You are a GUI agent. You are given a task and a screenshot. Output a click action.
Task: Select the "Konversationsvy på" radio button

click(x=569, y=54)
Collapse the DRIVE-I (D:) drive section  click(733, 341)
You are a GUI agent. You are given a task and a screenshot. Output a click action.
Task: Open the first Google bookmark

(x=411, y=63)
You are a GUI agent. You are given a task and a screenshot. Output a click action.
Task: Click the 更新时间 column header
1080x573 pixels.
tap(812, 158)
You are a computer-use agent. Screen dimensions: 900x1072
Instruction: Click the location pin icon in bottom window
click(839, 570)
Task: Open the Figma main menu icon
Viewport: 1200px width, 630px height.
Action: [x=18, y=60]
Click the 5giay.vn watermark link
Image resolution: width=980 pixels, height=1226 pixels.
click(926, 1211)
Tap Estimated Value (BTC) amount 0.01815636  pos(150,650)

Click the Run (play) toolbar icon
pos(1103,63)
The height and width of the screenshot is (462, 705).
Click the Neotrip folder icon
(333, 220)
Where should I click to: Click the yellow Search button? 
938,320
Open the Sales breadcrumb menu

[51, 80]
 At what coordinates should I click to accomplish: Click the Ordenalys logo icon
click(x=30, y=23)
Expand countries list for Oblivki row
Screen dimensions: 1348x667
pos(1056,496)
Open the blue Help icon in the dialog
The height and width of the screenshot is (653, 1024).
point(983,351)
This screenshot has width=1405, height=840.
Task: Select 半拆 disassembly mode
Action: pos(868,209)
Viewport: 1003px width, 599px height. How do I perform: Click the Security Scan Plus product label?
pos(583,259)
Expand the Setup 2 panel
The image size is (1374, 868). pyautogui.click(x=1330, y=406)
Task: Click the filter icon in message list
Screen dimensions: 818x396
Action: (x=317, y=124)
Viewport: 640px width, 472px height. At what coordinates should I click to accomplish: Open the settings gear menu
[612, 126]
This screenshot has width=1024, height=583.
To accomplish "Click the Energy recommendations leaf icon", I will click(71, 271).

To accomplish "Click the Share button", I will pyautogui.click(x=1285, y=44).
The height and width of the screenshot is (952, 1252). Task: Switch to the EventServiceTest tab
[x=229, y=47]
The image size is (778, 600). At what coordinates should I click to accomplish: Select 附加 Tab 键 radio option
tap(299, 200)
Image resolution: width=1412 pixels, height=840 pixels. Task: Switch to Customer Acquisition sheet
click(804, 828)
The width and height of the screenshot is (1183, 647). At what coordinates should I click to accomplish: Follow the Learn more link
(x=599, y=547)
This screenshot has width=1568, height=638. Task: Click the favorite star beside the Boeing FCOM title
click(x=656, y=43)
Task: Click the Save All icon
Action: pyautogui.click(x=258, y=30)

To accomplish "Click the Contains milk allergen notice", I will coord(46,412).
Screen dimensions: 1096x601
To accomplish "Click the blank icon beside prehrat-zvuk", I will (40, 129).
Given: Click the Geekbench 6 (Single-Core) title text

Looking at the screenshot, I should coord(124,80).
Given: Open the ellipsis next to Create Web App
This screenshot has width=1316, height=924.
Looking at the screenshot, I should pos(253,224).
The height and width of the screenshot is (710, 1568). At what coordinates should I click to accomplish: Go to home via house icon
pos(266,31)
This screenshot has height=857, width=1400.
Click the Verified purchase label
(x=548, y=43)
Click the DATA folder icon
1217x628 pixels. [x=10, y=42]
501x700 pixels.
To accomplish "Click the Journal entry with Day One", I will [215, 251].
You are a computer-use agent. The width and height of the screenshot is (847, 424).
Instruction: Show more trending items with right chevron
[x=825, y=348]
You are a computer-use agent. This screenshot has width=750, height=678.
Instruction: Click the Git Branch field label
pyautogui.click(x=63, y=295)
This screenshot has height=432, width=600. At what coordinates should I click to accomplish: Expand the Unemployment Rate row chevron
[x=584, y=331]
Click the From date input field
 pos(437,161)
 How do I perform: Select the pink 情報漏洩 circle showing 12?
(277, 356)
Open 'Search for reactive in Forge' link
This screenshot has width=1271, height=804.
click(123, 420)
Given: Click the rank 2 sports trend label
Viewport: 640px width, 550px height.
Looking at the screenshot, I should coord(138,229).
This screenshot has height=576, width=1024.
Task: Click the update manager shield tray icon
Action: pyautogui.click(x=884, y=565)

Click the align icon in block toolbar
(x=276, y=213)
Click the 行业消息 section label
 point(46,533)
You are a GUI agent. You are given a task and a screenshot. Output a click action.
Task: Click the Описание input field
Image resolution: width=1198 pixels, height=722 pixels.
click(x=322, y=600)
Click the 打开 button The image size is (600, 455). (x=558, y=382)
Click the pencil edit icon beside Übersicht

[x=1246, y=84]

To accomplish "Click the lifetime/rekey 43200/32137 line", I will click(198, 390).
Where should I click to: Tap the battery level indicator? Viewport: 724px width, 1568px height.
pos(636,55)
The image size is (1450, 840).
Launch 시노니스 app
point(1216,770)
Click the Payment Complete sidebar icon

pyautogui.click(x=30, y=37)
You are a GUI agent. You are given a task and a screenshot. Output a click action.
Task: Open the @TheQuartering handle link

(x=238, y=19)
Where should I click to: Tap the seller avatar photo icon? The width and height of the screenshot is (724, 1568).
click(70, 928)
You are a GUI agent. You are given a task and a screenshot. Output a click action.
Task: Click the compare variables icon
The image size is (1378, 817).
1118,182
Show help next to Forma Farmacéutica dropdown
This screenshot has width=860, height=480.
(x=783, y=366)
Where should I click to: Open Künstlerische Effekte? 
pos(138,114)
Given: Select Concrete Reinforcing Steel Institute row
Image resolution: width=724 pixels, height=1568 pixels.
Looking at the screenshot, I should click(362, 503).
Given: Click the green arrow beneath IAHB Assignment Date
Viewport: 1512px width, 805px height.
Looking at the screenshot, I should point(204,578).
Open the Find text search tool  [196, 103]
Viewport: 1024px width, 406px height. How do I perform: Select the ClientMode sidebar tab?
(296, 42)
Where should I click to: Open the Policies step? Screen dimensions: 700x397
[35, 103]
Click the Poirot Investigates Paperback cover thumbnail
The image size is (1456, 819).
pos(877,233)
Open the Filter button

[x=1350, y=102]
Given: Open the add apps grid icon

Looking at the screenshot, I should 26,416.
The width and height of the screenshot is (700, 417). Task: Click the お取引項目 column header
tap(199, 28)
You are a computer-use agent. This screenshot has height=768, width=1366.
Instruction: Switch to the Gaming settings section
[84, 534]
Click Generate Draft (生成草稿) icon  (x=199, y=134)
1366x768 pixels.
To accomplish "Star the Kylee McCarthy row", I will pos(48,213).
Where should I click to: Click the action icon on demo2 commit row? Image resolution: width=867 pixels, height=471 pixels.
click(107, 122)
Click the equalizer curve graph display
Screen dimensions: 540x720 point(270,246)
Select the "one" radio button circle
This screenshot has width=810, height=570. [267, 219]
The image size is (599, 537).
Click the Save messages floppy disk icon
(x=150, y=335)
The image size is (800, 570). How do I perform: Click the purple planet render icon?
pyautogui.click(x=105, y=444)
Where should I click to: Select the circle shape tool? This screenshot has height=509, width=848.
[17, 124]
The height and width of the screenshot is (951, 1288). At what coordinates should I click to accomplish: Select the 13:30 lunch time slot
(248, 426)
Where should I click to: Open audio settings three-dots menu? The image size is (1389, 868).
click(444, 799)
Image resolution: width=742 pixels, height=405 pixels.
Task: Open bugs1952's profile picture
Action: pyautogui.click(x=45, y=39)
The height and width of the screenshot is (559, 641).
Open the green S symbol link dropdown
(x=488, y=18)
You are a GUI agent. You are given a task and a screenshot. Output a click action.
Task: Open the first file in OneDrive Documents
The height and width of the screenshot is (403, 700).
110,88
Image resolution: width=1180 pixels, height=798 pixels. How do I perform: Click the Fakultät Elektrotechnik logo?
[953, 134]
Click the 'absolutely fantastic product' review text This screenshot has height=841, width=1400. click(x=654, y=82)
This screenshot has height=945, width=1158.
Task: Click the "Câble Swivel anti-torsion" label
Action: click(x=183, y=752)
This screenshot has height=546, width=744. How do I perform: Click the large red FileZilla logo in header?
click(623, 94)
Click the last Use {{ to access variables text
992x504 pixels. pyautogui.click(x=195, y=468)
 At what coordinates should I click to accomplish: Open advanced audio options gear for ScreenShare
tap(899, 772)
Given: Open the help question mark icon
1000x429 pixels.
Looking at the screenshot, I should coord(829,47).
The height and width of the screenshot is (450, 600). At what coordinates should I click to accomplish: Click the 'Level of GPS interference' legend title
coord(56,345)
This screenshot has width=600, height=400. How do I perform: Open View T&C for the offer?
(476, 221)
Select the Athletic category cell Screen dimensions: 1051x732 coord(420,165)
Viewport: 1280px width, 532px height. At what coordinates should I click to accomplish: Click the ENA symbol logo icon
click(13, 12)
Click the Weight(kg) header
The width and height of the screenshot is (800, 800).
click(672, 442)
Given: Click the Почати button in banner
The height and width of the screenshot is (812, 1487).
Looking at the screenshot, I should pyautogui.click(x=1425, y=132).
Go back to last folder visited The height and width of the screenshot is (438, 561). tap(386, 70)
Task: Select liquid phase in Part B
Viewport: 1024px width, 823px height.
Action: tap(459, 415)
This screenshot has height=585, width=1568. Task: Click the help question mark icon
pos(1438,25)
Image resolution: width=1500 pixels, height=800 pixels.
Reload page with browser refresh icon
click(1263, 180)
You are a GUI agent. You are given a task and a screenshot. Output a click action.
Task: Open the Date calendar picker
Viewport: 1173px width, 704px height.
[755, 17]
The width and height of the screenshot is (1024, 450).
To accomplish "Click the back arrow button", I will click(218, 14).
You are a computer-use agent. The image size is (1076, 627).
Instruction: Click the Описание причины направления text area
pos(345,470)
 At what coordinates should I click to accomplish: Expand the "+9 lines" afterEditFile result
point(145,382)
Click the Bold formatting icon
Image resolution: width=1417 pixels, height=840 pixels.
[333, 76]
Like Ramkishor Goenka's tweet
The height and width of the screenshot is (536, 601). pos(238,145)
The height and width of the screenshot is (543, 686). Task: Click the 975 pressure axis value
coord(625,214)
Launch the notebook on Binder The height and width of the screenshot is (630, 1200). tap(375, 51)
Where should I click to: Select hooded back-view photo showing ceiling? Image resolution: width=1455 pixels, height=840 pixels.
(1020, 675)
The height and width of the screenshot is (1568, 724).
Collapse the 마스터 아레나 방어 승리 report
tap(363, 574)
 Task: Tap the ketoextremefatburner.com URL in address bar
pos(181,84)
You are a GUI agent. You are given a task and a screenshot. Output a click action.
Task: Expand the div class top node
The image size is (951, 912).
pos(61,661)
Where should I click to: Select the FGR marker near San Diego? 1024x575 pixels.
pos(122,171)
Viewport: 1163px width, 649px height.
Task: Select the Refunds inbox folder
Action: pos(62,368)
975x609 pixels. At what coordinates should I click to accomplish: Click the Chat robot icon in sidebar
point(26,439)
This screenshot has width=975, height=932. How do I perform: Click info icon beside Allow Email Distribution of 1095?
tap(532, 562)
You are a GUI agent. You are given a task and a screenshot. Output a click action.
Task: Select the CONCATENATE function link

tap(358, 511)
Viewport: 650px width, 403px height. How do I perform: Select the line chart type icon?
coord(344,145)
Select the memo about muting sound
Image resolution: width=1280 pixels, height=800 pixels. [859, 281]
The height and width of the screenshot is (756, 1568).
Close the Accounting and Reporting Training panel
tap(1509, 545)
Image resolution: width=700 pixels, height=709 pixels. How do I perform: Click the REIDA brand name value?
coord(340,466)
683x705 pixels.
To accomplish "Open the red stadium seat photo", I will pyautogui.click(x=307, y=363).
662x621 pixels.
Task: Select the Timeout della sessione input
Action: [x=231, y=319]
========
» **WHAT NEEDS TO BE DONE**:
Print the lines above from the one with "Viewport: 1024px width, 406px" through the one with "Click the Poirot", both included, exactly as written and nothing more.

» **WRITTEN REPLY**:
Viewport: 1024px width, 406px height. How do I perform: Select the ClientMode sidebar tab?
(296, 42)
Where should I click to: Open the Policies step? Screen dimensions: 700x397
[35, 103]
Click the Poirot Investigates Paperback cover thumbnail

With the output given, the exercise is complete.